[Data for locating visible targets]
>> begin
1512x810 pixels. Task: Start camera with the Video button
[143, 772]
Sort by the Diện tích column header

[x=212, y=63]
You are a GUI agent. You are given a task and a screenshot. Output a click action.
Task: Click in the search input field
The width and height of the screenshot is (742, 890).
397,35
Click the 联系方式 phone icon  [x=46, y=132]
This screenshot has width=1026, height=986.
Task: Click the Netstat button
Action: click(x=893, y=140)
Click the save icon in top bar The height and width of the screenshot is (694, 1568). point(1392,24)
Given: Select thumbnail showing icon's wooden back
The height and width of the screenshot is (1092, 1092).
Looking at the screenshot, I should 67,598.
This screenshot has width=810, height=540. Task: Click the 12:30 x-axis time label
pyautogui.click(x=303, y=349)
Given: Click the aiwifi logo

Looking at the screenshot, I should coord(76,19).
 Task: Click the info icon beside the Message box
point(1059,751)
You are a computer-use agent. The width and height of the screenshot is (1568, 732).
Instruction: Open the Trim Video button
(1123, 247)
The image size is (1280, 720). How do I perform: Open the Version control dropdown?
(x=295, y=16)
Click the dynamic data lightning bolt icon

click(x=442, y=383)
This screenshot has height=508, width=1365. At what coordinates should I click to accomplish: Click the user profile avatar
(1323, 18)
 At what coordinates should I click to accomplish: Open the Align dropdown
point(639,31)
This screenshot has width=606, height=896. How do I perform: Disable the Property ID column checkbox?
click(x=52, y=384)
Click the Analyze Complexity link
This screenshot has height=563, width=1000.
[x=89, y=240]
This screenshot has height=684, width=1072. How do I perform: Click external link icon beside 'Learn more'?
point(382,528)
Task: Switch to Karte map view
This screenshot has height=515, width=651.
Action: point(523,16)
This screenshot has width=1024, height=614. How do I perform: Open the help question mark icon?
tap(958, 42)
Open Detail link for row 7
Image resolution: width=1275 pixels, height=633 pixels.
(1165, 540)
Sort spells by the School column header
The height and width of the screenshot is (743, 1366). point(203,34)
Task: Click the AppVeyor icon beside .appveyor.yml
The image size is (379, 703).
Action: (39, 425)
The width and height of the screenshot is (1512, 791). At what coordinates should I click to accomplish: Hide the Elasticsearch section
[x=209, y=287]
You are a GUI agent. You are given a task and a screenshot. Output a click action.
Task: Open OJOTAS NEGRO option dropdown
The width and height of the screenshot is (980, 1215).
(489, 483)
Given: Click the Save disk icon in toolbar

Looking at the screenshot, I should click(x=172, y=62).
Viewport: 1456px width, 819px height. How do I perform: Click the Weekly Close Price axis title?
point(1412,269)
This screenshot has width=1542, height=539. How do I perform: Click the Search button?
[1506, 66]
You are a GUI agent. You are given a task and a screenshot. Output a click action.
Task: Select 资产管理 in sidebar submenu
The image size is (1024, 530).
>> end
* **Given exercise**:
Please lay out the listing above as a JSON list of strings, one string per line and no strings for blank lines.

* **Result**:
[
  "1512x810 pixels. Task: Start camera with the Video button",
  "[143, 772]",
  "Sort by the Diện tích column header",
  "[x=212, y=63]",
  "You are a GUI agent. You are given a task and a screenshot. Output a click action.",
  "Task: Click in the search input field",
  "The width and height of the screenshot is (742, 890).",
  "397,35",
  "Click the 联系方式 phone icon  [x=46, y=132]",
  "This screenshot has width=1026, height=986.",
  "Task: Click the Netstat button",
  "Action: click(x=893, y=140)",
  "Click the save icon in top bar The height and width of the screenshot is (694, 1568). point(1392,24)",
  "Given: Select thumbnail showing icon's wooden back",
  "The height and width of the screenshot is (1092, 1092).",
  "Looking at the screenshot, I should 67,598.",
  "This screenshot has width=810, height=540. Task: Click the 12:30 x-axis time label",
  "pyautogui.click(x=303, y=349)",
  "Given: Click the aiwifi logo",
  "Looking at the screenshot, I should coord(76,19).",
  " Task: Click the info icon beside the Message box",
  "point(1059,751)",
  "You are a computer-use agent. The width and height of the screenshot is (1568, 732).",
  "Instruction: Open the Trim Video button",
  "(1123, 247)",
  "The image size is (1280, 720). How do I perform: Open the Version control dropdown?",
  "(x=295, y=16)",
  "Click the dynamic data lightning bolt icon",
  "click(x=442, y=383)",
  "This screenshot has height=508, width=1365. At what coordinates should I click to accomplish: Click the user profile avatar",
  "(1323, 18)",
  " At what coordinates should I click to accomplish: Open the Align dropdown",
  "point(639,31)",
  "This screenshot has width=606, height=896. How do I perform: Disable the Property ID column checkbox?",
  "click(x=52, y=384)",
  "Click the Analyze Complexity link",
  "This screenshot has height=563, width=1000.",
  "[x=89, y=240]",
  "This screenshot has height=684, width=1072. How do I perform: Click external link icon beside 'Learn more'?",
  "point(382,528)",
  "Task: Switch to Karte map view",
  "This screenshot has height=515, width=651.",
  "Action: point(523,16)",
  "This screenshot has width=1024, height=614. How do I perform: Open the help question mark icon?",
  "tap(958, 42)",
  "Open Detail link for row 7",
  "Image resolution: width=1275 pixels, height=633 pixels.",
  "(1165, 540)",
  "Sort spells by the School column header",
  "The height and width of the screenshot is (743, 1366). point(203,34)",
  "Task: Click the AppVeyor icon beside .appveyor.yml",
  "The image size is (379, 703).",
  "Action: (39, 425)",
  "The width and height of the screenshot is (1512, 791). At what coordinates should I click to accomplish: Hide the Elasticsearch section",
  "[x=209, y=287]",
  "You are a GUI agent. You are given a task and a screenshot. Output a click action.",
  "Task: Open OJOTAS NEGRO option dropdown",
  "The width and height of the screenshot is (980, 1215).",
  "(489, 483)",
  "Given: Click the Save disk icon in toolbar",
  "Looking at the screenshot, I should click(x=172, y=62).",
  "Viewport: 1456px width, 819px height. How do I perform: Click the Weekly Close Price axis title?",
  "point(1412,269)",
  "This screenshot has width=1542, height=539. How do I perform: Click the Search button?",
  "[1506, 66]",
  "You are a GUI agent. You are given a task and a screenshot. Output a click action.",
  "Task: Select 资产管理 in sidebar submenu",
  "The image size is (1024, 530)."
]